There’s a relatively simple solution to this problem, though. Front Row understands Finder aliases, which means you can add any folders you wish to Front Row’s Movies menu. Let’s say you have a folder called My Flicks in your Documents folder where you store your personal movies. To make this folder usable in Front Row, open two Finder windows—one showing your user’s Movies folder, and the other showing your Documents folder, with the My Flicks folder visible. Now press and hold Command and Option, and drag the My Flicks folder into the Movies folder. Holding the Command and Option keys down before you start dragging tells the Finder to make an alias in the destination, instead of moving or copying the folder. (The long method is to select the My Flicks folder, press Command-L to make an alias to it, and then drag the alias to the Movies folder.)

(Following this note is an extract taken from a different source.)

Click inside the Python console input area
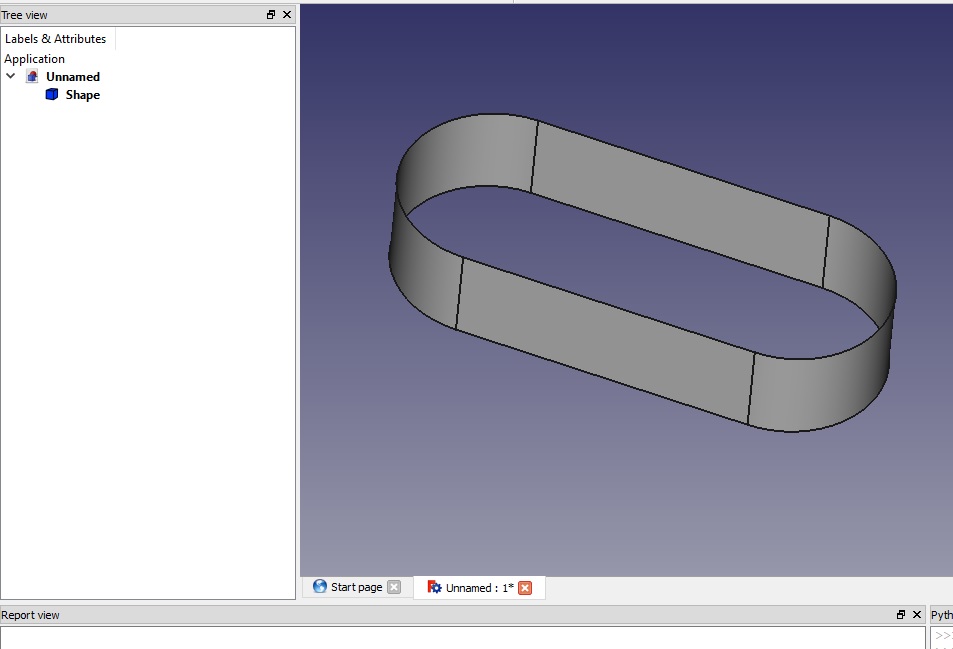Screen dimensions: 953x649 [x=944, y=636]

Now launch Front Row, and you’ll see the My Flicks folder at the end of the list of any movies in the Movies folder. Repeat this process for any other movie folders you want to use within Front Row.
But what if you’re the sort who keeps movies scattered all over your hard drive? You might not want to add 20 folders to the movie listing, in the interest of minimizing menu clutter. So here’s how to add every hard drive in your machine to Front Row’s movie list, while adding but one entry. In the Finder, press Shift-Command-G (Go -> Go to Folder), and then type /Volumes and press Return. This normally-hidden folder keeps an alias to every hard drive in your machine (along with mounted CDs, DVDs, and network drives). If you drag an alias of the Volumes folder into the Movies folder, you’ll have a fully-navigable menu system encompassing your entire system.

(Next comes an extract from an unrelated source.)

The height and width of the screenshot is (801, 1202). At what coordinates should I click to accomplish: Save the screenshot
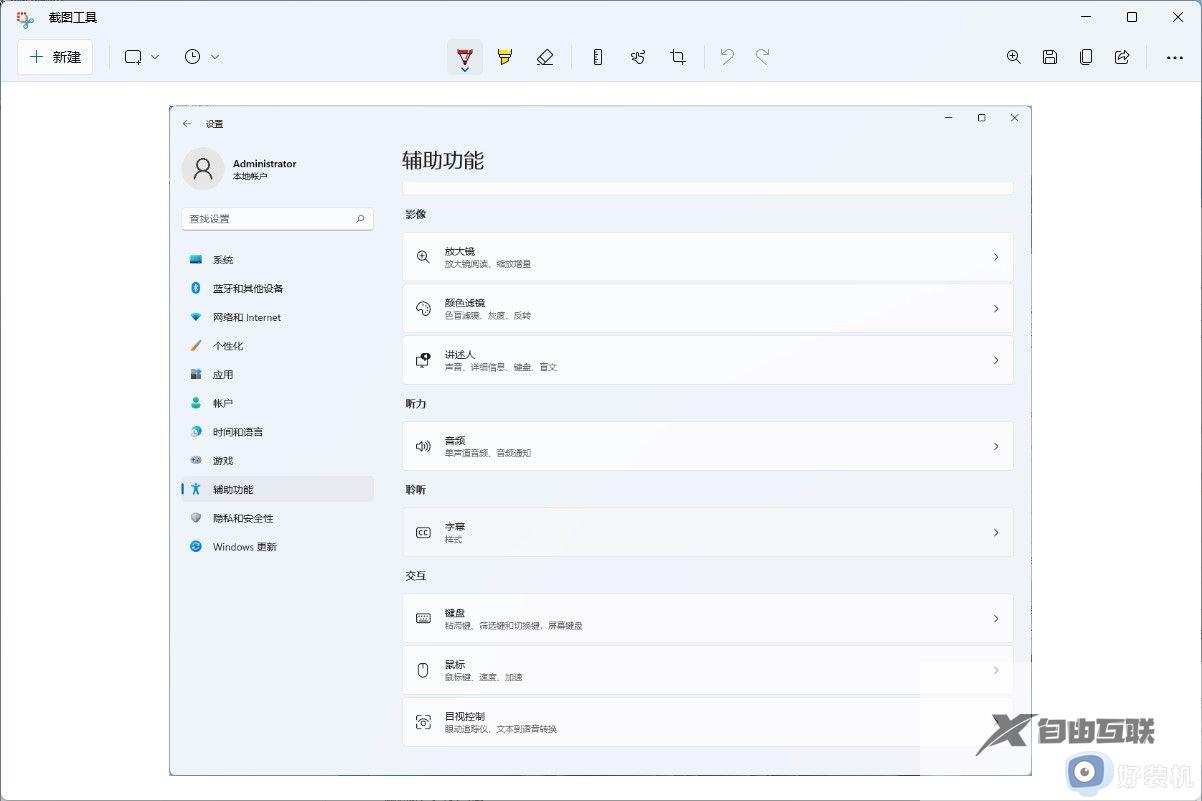click(x=1049, y=57)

To create the alias in Column view mode, press Command and Option and drag the Volumes folder into your Movies folder to create the alias. In List or Icon view, you’ll have to use the “proxy” icon at the top of the Finder window—hold down Command and Option, then click and drag the word Volumes out of the top of the Finder window and into the Movies folder.
You can see my Volumes folder at the bottom of this screenshot:

The small arrow at the right indicates you can drill down into this folder, and then into each drive shown within that folder. You’ll even see networked drives, though I don’t recommend opening a large movie file sitting on a network server! Thanks to aliases, you can greatly extend Front Row’s movie playing powers.